Exit poll przeprowadziły dwie stacje telewizji publicznej. Niezagrożone pierwsze miejsce miała w nich SPD (30 proc. głosów). Na drugim była Alternatywa dla Niemiec (ok. 21 proc), a na trzecim – po raz pierwszy w historii za populistami – CDU dowodzona od lat przez Merkel (19,2–19,8 proc.).
Nigdy jeszcze wybory do landtagu w Meklemburgii nie budziły takich emocji, nie tylko w całych Niemczech, ale i w połowie Europy.
To tu miało bowiem dojść do symbolicznego podsumowania polityki otwartych drzwi wobec uchodźców, dokładnie rok po optymistycznych słowach kanclerz Angeli Merkel: „damy radę" (z falą imigrantów). Na dodatek to land, z którego w wyborach do Bundestagu startuje sama Merkel.
Zagubiona na północy dawnej NRD Meklemburgia jest wśród 16 landów trzecia od końca pod względem liczby ludności. Ale jak napisał brytyjski tygodnik „The Economist", to centrum niemieckiego populizmu.

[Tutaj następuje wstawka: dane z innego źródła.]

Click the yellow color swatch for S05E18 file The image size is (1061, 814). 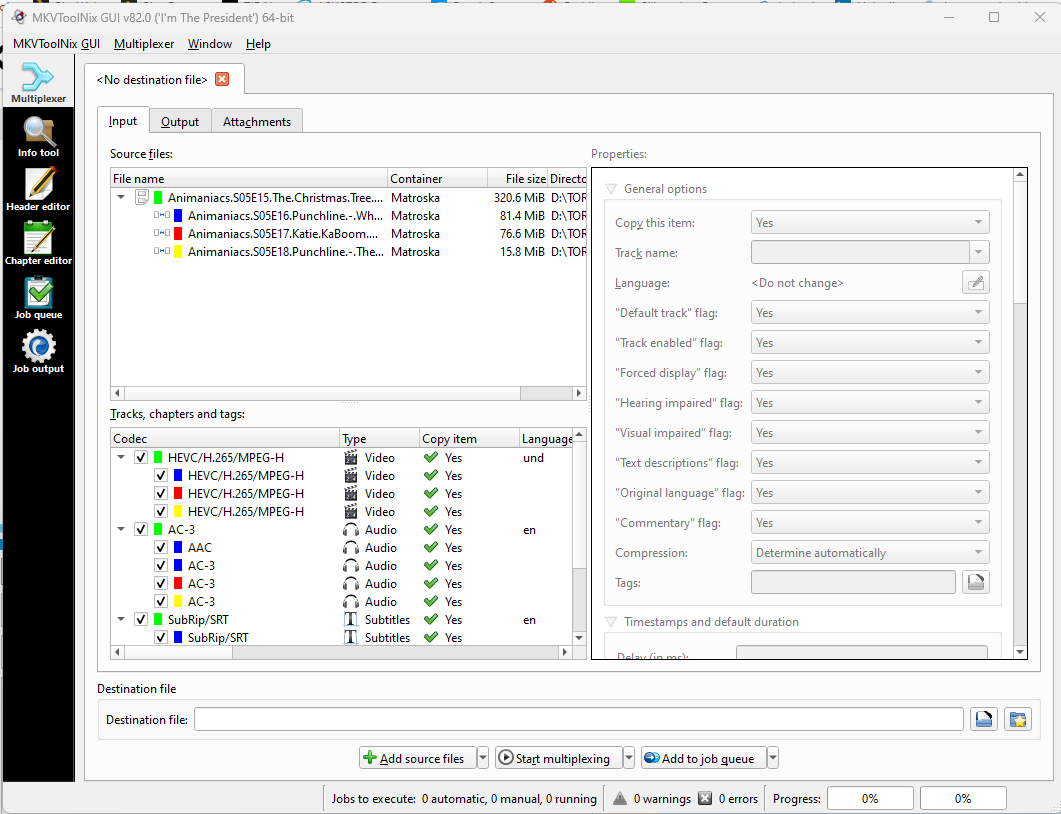[x=178, y=252]
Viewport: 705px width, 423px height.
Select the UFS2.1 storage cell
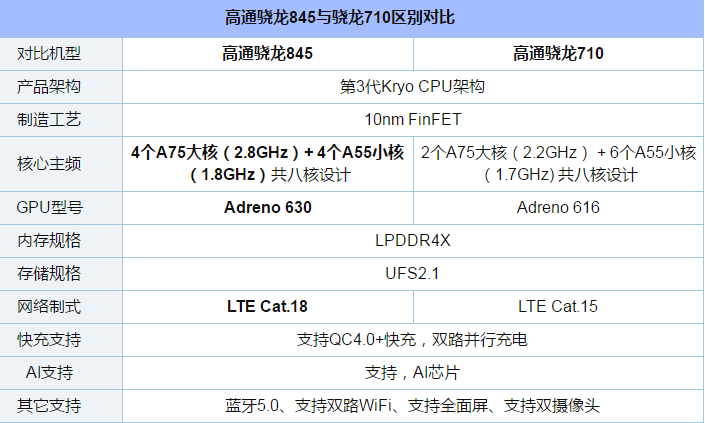point(413,273)
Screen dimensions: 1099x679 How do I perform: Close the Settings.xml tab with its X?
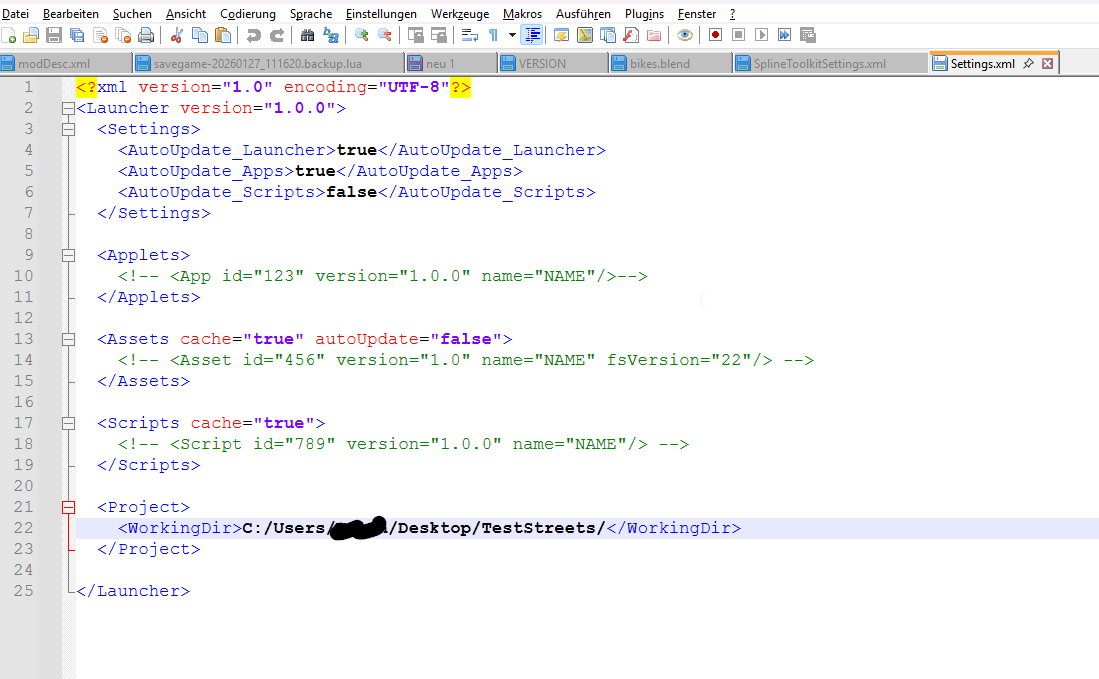pos(1047,63)
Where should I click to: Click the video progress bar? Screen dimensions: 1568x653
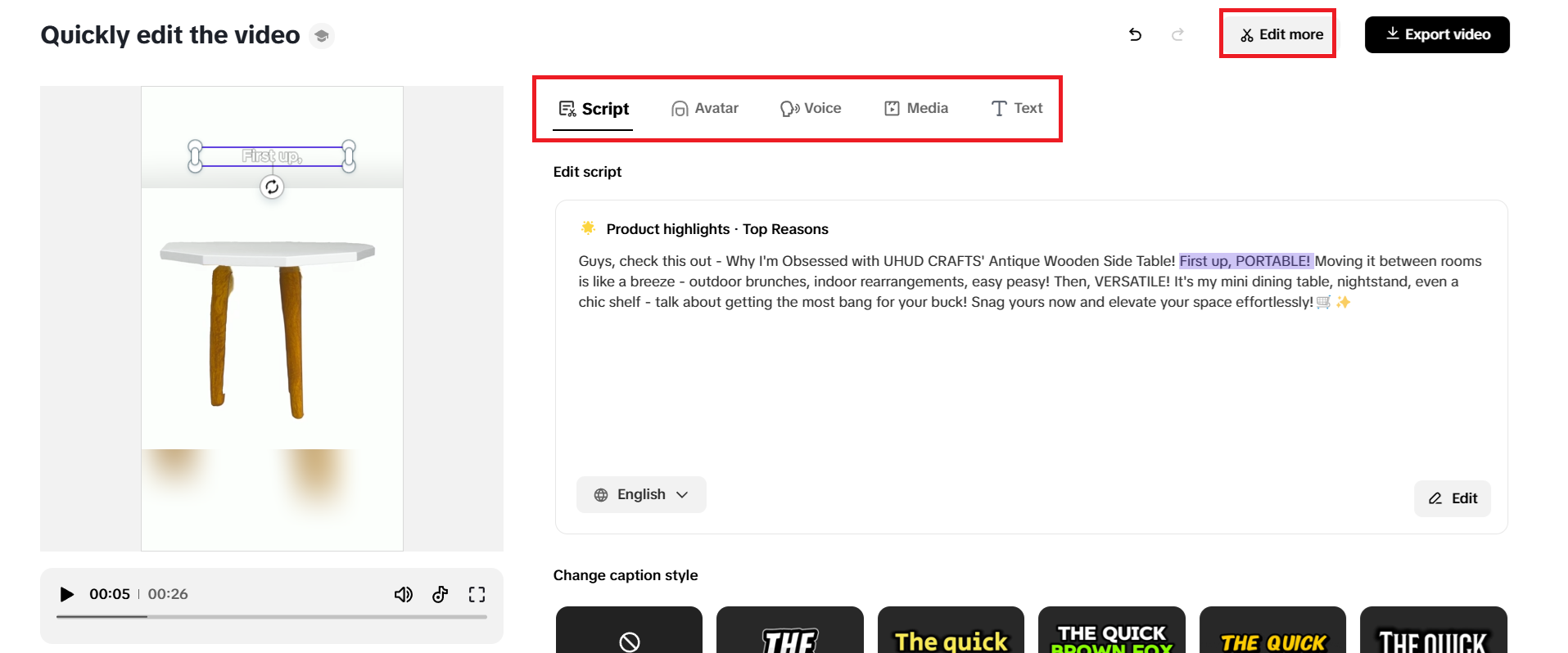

Kiedyś ten populizm symbolizowała skrajnie nacjonalistyczna partia NPD (pięć lat temu zdobyła tu 6 proc. głosów, w niedzielnych wyborach nie przekroczyła 5-proc. progu). Teraz Alternatywa dla Niemiec (AfD), ugrupowanie żywiące się niechęcią do polityki imigracyjnej Merkel.